Cumhuriyet Halk Partisi Milletvekili Ömer Fethi Gürer, asgari ücretin yılda iki kere düzenlenmesi için verdiği kanun teklifini, Et ve Süt Kurumu’nun et fiyatlarına zam kararını ve şeker fiyatlarındaki artışı Radyo Sputnik’te Ali Çağatay’la Seyir Hali programında değerlendirdi.
Gürer, asgari ücretin yılda iki kere değerlendirilmesi için verdiği yasa teklifinin gerekçesini açıkladı:
“Asgari ücret Aralık ayında belirlenip yıl boyunca sürdürülüyor. Bununla ilgili açlık sınırı Aralık ayında 4013 liraydı. Şubat ayında 4552 liraya geldi. Açıklanan asgari ücretin açlık sınırı altında kaldığını görüyoruz. Enflasyondaki artış bu konuda bir düzenlemeyi gerektirdi. Memur ve emekliler için altı ayda bir ücret değerlendirmesi yapılıyor. Bu konuda bir hazırlık yapmıştık. AKP Grup Başkanvekili açıklama yapmadan kanun teklifini ayın 14’ünde Meclis Başkanı’na vermiştim.
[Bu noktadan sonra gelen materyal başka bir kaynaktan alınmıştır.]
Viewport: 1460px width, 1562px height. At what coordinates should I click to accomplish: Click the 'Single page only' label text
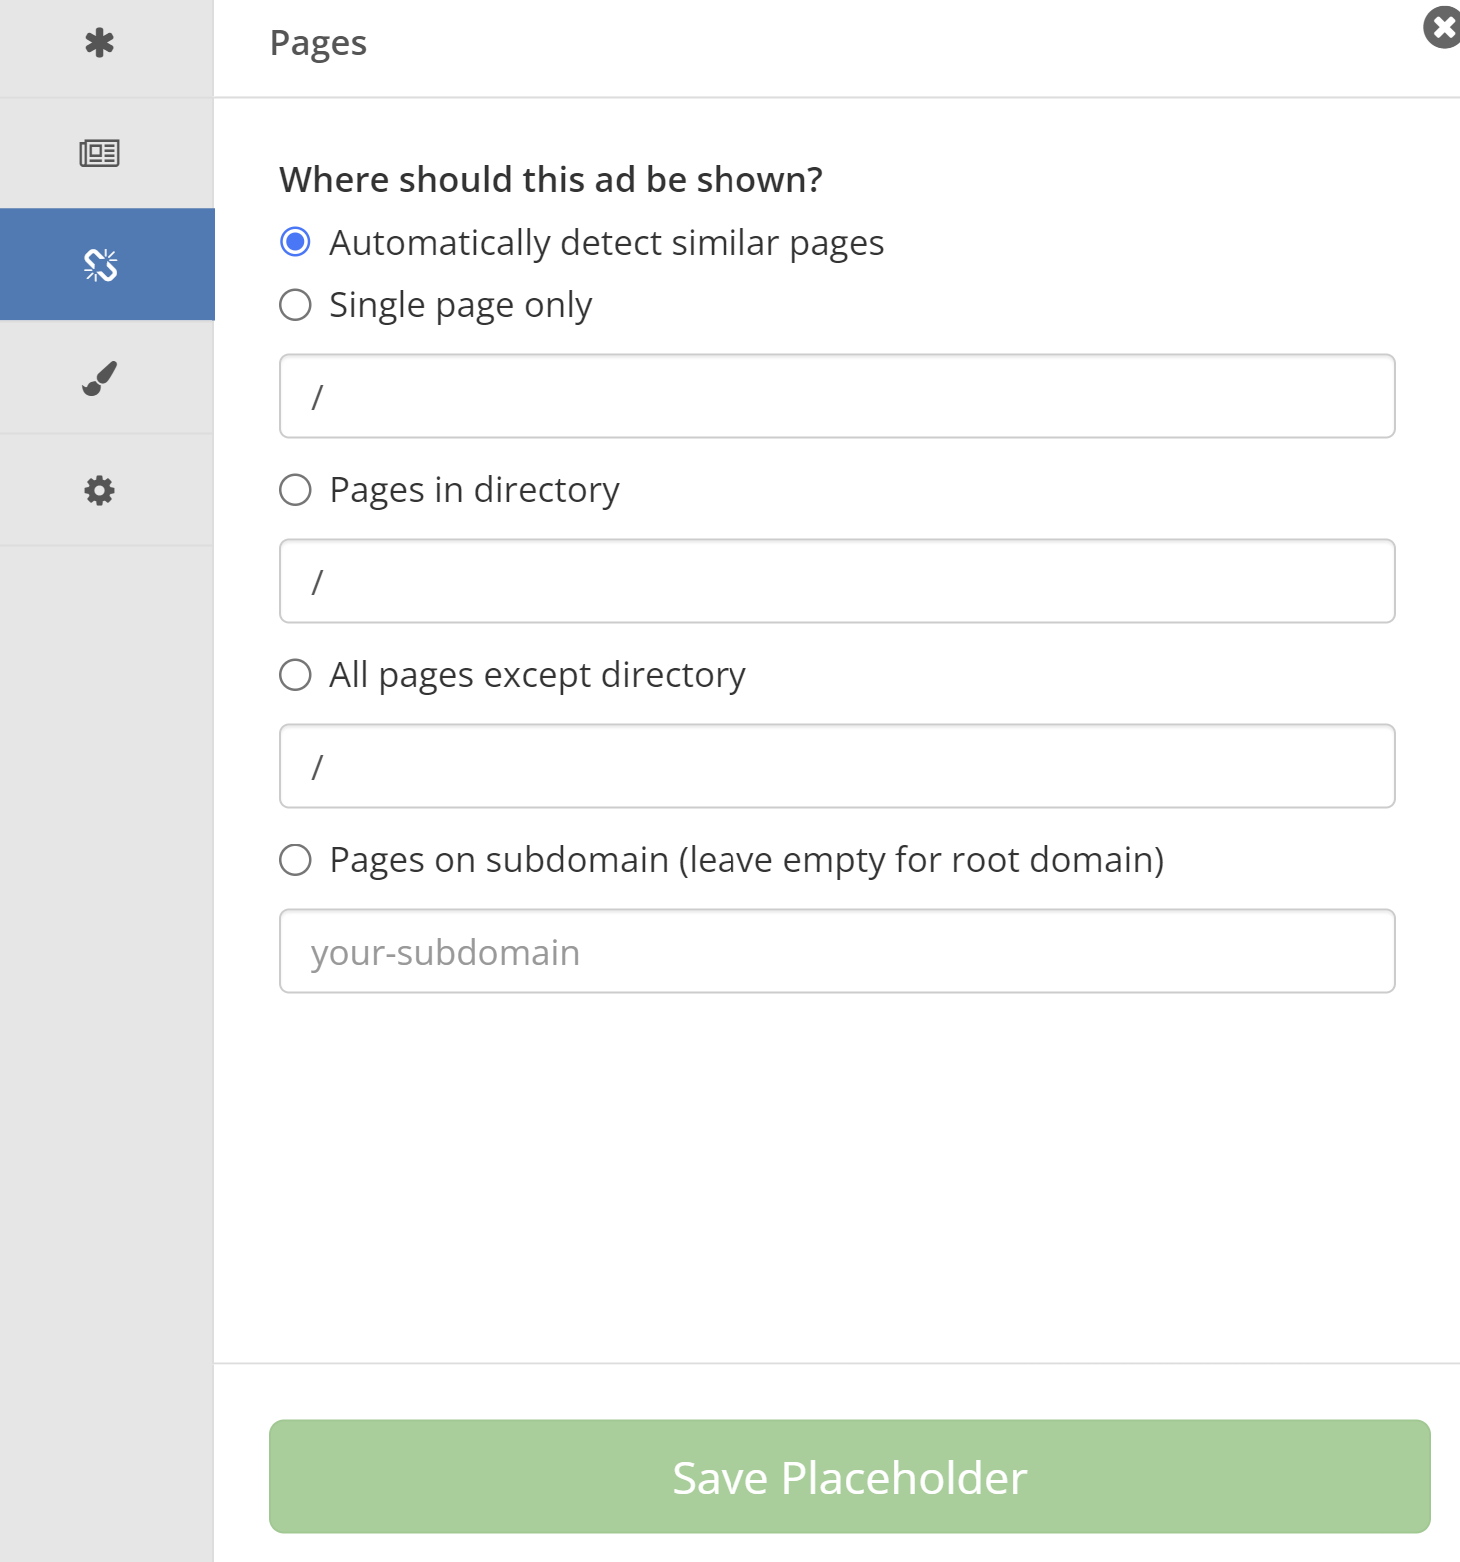460,305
Cahit Özkan yaptığı açıklamada bunun olabileceğini, yılda iki kez yapılabileceğini, değiştirmenin mümkün olduğunu, zamanı geldiğinde gerçekleşeceğini söyleyerek kamuoyunda birden kıvılcım yaktı. Kamuoyunun tartıştığı süreçte bakanın söylediği de gündeme getirilip değişmesi ile ilgili bir çalışma olabileceği, buna bakılabileceği yönündeydi. Bakan iki gün sonra görüşünü değiştirdi, anlamlı bulmadığını söyledi. Anlaşılan açıklamalardan sonra saraydan bu konulara girmeme yönünde talimat aldılar.”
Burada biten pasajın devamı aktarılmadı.